Servings: 1 · Prep Time: 5 mins · Cooking Time: 10 mins
Total Time: 15 mins
These coconut and maca primal pancakes have increasingly become a new favourite recipe in the Bennett household. Despite being grain free, they're still incredibly fluffy and light. In fact, they're just like your usual American pancakes - minus the unhealthy fat, grease, and CARBS! To make these Primal-friendly pancakes we've used a gift from the heavens (or a very tall tree), coconut flour. If it weren't for the holy coconut, making bread without grain flour would be kind of difficult. Derived from the dried flesh of the coconut, this is a flour that's packed full of fibre, protein and healthy fats. It's free of both gluten and grain too.
- Coconut flour (2 tbsp)
- Almond flour (2 tbsp)
- Maca powder (1 tbsp)
- Coconut sugar (1 tsp)
- Salt (1 pinch)
- Organic eggs (2 large)
- Milk (5 tbsp)
- Coconut oil (1 tsp)
- Full fat yoghurt (1 tbsp)
- Fresh blueberries (1 handful)
- Mixed seeds (1 tbsp)
Begin by whisking your eggs in a mixing bowl until extremely fluffy and bubbly (this is important
for the fluffiness of the pancakes). Next, add the flours, maca powder, coconut sugar and salt and mix everything together.
Add the milk one tablespoon at a time, stirring in between each tablespoon. Dependant on the coconut flour you're using, you may need more or less milk. Therefore, it's important that you make
sure to stir in between.
Once you have a pancake mixture, do a final whisk and leave for 5 minutes to set.

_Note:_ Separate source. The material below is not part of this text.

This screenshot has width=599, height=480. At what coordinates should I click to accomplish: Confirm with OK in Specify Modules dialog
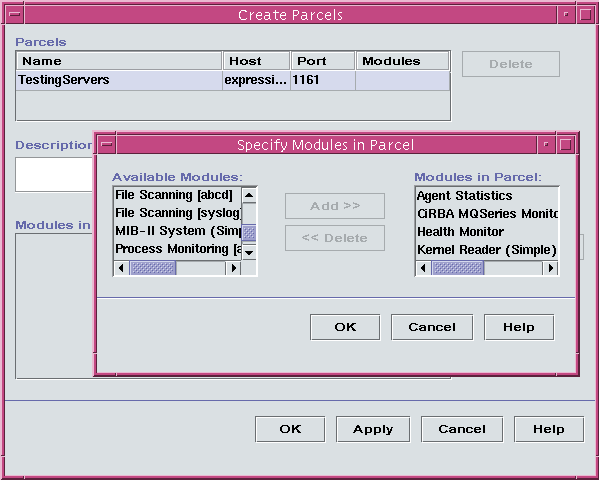(345, 327)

During that time you can heat a pan with a tsp of coconut oil until the pan becomes hot.
On medium heat, add a tbsp of pancake mixture to the pan and create a pancake shape. Once bubbles appear, flip the pancake and cook for a further 2-3 minutes. Repeat this process until all of
your pancake mixture has been used up.
Serve your pancakes with a handful of blueberries, seeds and a tbsp of full fat yoghurt - if you wish!